Bagdad rechaza la agresión
El Consejo de Seguridad Nacional de Irak, que preside el primer ministro Ali al Zaidi, calificó los bombardeos de "violación flagrante de la soberanía de Irak y la santidad de su territorio" y de "una agresión que contraviene el derecho internacional". El vocero de las fuerzas armadas iraquíes exigió a Riad y Washington "pruebas y evidencia" de que los ataques atribuidos a las milicias partieron efectivamente de suelo iraquí. Al Zaidi canceló, en respuesta, el que iba a ser su primer viaje oficial a Arabia Saudita, previsto para este jueves.
"Violación flagrante de la soberanía de Irak y la santidad de su territorio."
La frase, del propio Consejo de Seguridad Nacional iraquí, resume el punto en disputa: ni Bagdad ni las milicias señaladas reconocen la versión saudita de los hechos.
Las milicias, entre la negación y el ultimátum
La Resistencia Islámica de Irak, el frente que agrupa a los grupos armados proiraníes, negó haber atacado instalaciones sauditas y calificó los señalamientos de Riad de "fabricaciones". Kataib Hezbollah, una de las facciones del frente, fue más allá: dio al gobierno iraquí plazo hasta el 6 de agosto para "defender la soberanía" del país y advirtió que una respuesta militar contra "intereses estadounidenses" en suelo saudita es, en sus palabras, "inevitable". Ninguna de las dos declaraciones aporta evidencia propia sobre quién disparó los drones que Riad dice haber interceptado.
Jordania frena los misiles iraníes
Mientras los bombardeos caían sobre Irak, la Guardia Revolucionaria de Irán lanzó misiles balísticos contra la base aérea de Muwaffaq Salti y contra la sede regional de CENTCOM en Jordania, según la agencia oficial iraní IRNA. El ejército jordano informó que interceptó y destruyó cinco misiles y que no hubo heridos ni daños.
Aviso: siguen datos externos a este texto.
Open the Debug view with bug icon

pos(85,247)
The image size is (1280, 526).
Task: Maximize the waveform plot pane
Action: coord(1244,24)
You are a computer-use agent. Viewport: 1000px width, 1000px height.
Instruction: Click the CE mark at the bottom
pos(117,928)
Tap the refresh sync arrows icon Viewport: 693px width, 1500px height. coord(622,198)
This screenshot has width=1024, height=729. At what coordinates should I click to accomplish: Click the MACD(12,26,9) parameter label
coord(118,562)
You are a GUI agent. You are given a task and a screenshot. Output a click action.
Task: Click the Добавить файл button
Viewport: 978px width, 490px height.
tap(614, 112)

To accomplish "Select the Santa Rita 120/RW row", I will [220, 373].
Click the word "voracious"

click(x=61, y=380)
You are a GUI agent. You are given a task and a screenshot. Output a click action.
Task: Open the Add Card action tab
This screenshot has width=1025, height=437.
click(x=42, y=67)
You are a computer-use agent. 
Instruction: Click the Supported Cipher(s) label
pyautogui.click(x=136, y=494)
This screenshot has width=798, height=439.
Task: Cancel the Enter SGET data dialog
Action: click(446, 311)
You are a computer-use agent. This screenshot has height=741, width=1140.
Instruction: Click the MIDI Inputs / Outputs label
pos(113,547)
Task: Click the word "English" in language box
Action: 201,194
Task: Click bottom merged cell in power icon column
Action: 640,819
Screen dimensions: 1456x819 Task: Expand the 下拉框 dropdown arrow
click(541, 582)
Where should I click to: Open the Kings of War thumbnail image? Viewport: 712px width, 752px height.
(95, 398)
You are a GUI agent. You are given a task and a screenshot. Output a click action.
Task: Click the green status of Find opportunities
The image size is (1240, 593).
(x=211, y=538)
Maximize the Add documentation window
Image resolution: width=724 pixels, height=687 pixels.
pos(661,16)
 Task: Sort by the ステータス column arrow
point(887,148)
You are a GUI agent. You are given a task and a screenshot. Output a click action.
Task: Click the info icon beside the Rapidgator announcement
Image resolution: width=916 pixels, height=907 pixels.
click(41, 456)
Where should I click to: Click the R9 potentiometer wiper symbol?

Horas antes, Washington había reportado haber derribado una andanada distinta de misiles iraníes dirigida contra fuerzas estadounidenses en la región, sin precisar bajas.
La secuencia convierte a Jordania, que no es parte declarada del conflicto, en blanco por segunda vez en el mes del fuego iraní dirigido contra fuerzas estadounidenses en su territorio.
Una pausa que duró dos días
El martes rompe una tregua de facto: el 27 de julio Washington había detenido sus bombardeos tras casi dos semanas de ataques continuos, y Teherán respondió con moderación el domingo siguiente. Ese mismo martes 29, Omán había propuesto un esquema de tasas de tránsito para reabrir por completo el estrecho de Ormuz mientras las partes seguían negociando. La entrada de Arabia Saudita como beligerante directo, hasta ahora ausente del frente de combate pese a alojar activos militares estadounidenses, abre una escala distinta: ya no se trata solo de Washington y Teherán, sino de un tablero con Riad y Bagdad como actores con bajas propias y cuentas pendientes entre sí. El plazo que Kataib Hezbollah fijó para el 6 de agosto es, por ahora, la próxima fecha a mirar.